Andee Finn ’16
Catholic Rome, Lutheran Wittenberg
Learning to Appreciate Time and Space
“We were asked to write a comparative essay that analysed the most notable differences between US culture and what we observed in Italy or Germany. Going into this interim, I had a strong personal bias of religion in the context of place because I had previously travelled and studied religion in the context of the Sacred Places of Greece and Turkey with Prof. Deanne Lagerquist in the Interim of 2014. As a result, these features had a strong influence on my perspective of Italian versus American culture. ”
Comparative Essay: The US vs. Italy
Through previous study, I have learned that in order to experience religion and have a profound encounter with transcendence, there must be a perfect connection between space and time. Interestingly enough, these two complex systems are also the only things shared by the entirety of humanity simultaneously: that is, in a single instance, all of humanity is occupying the same space-Earth. However, even though these facts may be true, every cultural, religious and ethnic group experiences these forms differently. For these reasons, I believe that space and time offer a unique comparative perspective between cultures.
The easiest description of time is a time line. Time is organized in a linear fashion where the past, present and future are connected sequentially. In the US, our culture is known for being run by the clock. The average American works 47 hrs/week, uses less than half of their vacation/sick time, and is not provided with a maternity/paternity leave by their employer. Furthermore, in order to occupy and care for the children of these busy American adults, a plethora of clubs, sports, and after school activities are offered, and even encouraged, as a means of teaching your child how to be a successful adult and competitive college applicant at a young age.

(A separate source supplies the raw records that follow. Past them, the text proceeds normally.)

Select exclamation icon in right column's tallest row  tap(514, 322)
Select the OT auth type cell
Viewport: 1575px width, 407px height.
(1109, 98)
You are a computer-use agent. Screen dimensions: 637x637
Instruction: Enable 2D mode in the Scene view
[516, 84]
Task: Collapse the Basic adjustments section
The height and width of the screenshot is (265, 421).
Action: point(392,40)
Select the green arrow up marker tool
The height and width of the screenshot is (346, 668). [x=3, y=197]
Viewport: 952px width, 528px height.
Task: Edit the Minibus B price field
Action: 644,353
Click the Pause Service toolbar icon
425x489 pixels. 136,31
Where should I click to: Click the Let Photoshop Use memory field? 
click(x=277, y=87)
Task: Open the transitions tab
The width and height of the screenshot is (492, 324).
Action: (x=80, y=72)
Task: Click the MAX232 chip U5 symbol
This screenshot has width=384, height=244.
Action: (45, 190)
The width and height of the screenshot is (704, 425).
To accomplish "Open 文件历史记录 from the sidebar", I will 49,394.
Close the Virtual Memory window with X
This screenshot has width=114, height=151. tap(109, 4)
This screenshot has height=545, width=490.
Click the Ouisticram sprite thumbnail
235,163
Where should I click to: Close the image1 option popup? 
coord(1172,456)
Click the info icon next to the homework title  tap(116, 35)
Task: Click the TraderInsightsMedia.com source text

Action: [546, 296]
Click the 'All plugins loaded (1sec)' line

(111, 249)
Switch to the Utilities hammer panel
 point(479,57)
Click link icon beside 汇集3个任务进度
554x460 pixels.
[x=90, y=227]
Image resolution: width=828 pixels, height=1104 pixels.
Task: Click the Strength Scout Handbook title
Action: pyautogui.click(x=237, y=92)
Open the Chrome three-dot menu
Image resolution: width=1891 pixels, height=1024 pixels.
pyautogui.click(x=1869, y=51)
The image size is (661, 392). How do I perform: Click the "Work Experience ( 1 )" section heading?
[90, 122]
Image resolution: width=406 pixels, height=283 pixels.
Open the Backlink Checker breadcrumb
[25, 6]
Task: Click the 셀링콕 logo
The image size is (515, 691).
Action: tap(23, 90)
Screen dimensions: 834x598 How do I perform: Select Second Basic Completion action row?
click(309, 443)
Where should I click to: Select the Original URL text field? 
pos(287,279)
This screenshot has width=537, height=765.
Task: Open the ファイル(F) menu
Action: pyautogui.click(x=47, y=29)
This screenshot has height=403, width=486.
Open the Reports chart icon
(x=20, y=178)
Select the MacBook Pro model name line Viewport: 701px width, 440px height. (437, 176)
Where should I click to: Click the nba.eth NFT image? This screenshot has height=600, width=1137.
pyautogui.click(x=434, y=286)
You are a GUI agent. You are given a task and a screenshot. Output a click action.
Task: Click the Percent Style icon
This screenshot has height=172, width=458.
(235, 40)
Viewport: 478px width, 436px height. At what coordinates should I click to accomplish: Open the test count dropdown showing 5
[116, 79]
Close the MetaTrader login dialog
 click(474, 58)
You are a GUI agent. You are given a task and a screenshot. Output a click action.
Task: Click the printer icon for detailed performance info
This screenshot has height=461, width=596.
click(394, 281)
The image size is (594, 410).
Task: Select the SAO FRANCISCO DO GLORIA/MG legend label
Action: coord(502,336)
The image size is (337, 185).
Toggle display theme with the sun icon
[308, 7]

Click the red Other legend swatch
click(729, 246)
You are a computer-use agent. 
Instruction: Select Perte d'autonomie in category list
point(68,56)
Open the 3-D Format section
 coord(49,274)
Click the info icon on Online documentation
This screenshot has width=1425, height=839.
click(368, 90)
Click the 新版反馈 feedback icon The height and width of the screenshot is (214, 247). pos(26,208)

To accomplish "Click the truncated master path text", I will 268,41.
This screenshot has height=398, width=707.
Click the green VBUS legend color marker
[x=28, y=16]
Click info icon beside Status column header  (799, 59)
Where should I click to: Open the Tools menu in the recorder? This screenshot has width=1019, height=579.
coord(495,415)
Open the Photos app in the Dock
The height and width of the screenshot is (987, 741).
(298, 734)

Through the development of technology, this need to fill every moment of one’s life worsens. Absentmindedly, most individuals check their phone nine times an hour, and with individualized plans, every message, email, or planner reminder can be set with its own ding, ring and buzz to make sure it gets our attention and we don’t forget something important.
In Italy, the race against time is not a noticeable feature. Most Italian shops don’t open until 9am and some even don’t open their gates until the odd times of 10:22 or 10:37. By observation, it does not seem like schedules are a main motivation in Italy.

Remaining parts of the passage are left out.